********* Updated question **************
So I have tried to implement my own AttrDef to HTMLPurifier but it doesn't "take", and I can't debug using die() either.
Here's what I have:
I created Transform.php in the HTMLPurifier/AttrDef/CSS/ directory. The only contents so far is this (I'm only trying to hook it in for now, I will add validating logics once I see that it is in the loop and thus can test it):
<?php
/**
* Validates Transform as defined by CSS.
*/
class HTMLPurifier_AttrDef_CSS_Transform extends HTMLPurifier_AttrDef
{
//basing this off of the color definition so the var is $color for now, may change it to $transform later
public function validate($color, $config, $context) {
return $color;
}
}
I added my file to library/HTMLPurifier.includes.php like this:
require 'HTMLPurifier/AttrDef/CSS/Transform.php';
and to the library/HTMLPurifier.safe-includes.php
require_once $__dir . '/HTMLPurifier/AttrDef/CSS/Transform.php';
(not sure about the difference between these two include files above but all AttrDef files seemed to be in both so I added my file to both as well).

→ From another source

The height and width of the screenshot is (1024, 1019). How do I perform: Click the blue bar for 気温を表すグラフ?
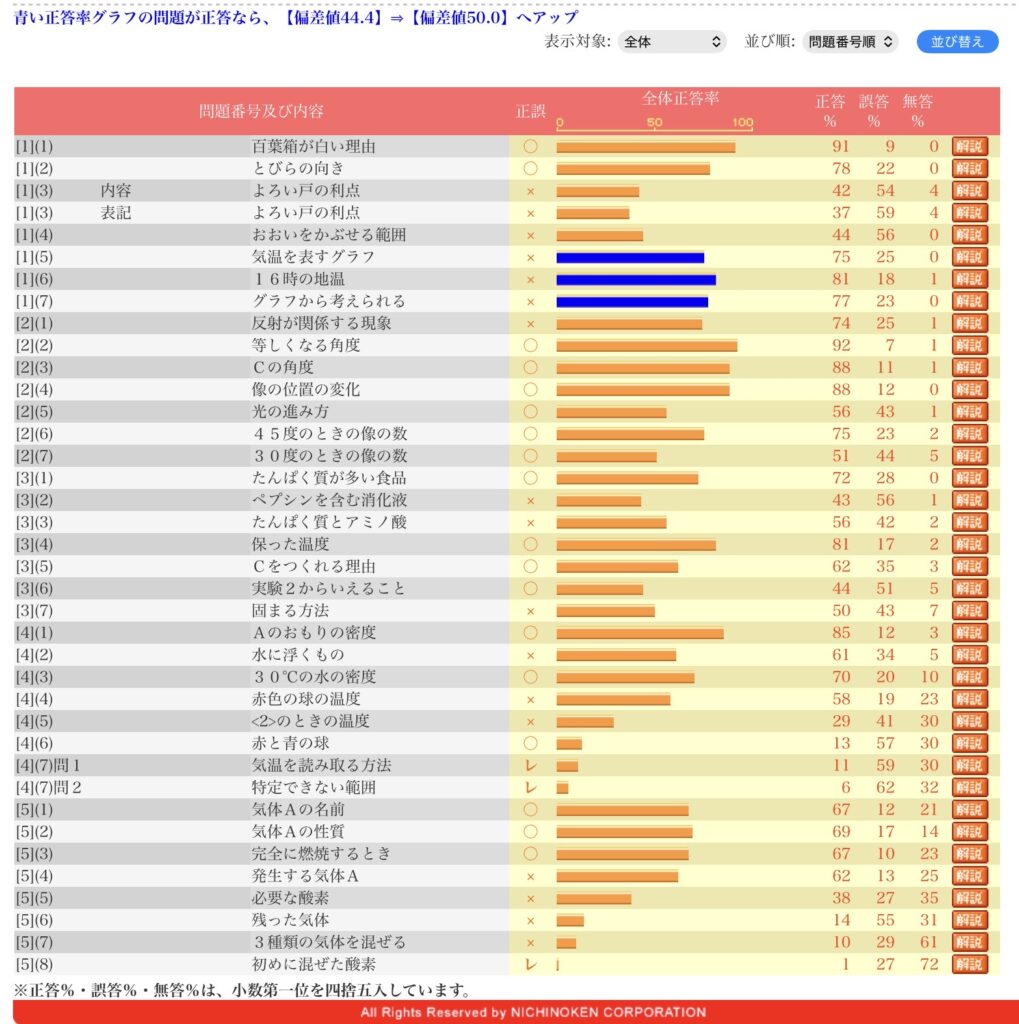(630, 257)
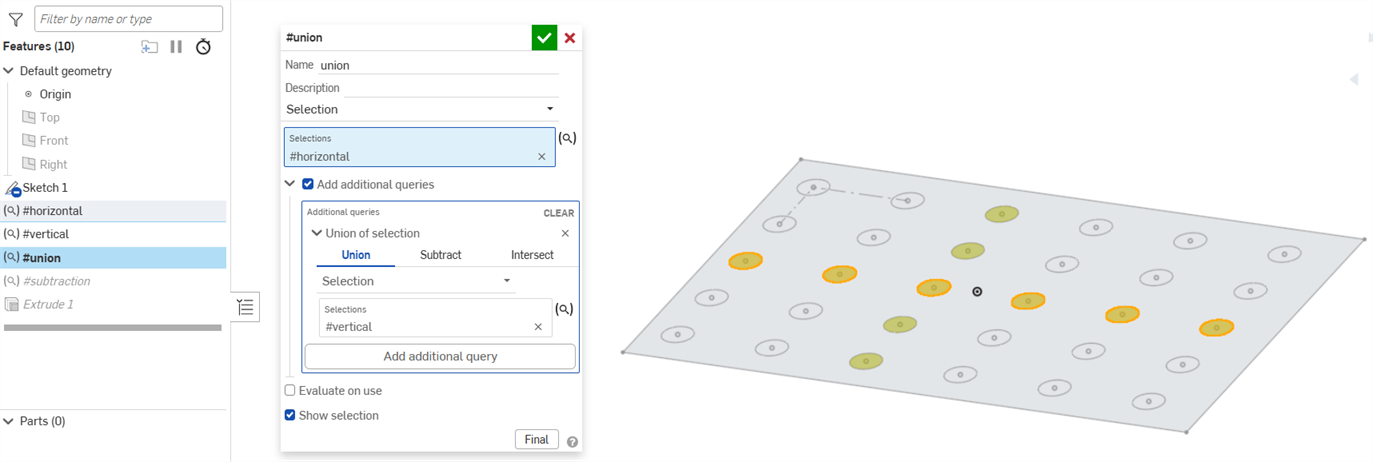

Then I try to make use of this new definition by adding this to library/HTMLPurifier/CSSDefinition.php:
// transform
$this->info['transform'] = new HTMLPurifier_AttrDef_CSS_Transform();
It is as if all of my additions were never made, and I can't debug it by putting a die() in my own file either, nothing happens.
So any advice on where I went wrong or how I can debug this is very much appreciated.
*********** addition *******
I also tried a simple bypass by applying the Color-AttrDef to any transform property, in the CSSDefinition.php:
$this->info['transform'] = new HTMLPurifier_AttrDef_CSS_Color();
And I hacked the original Color definition like this:
//TODO: testing ways to bypass
if (strpos($color, 'rotate(') !== false) {
return $color;
}
Not working. Please advice on what I am missing.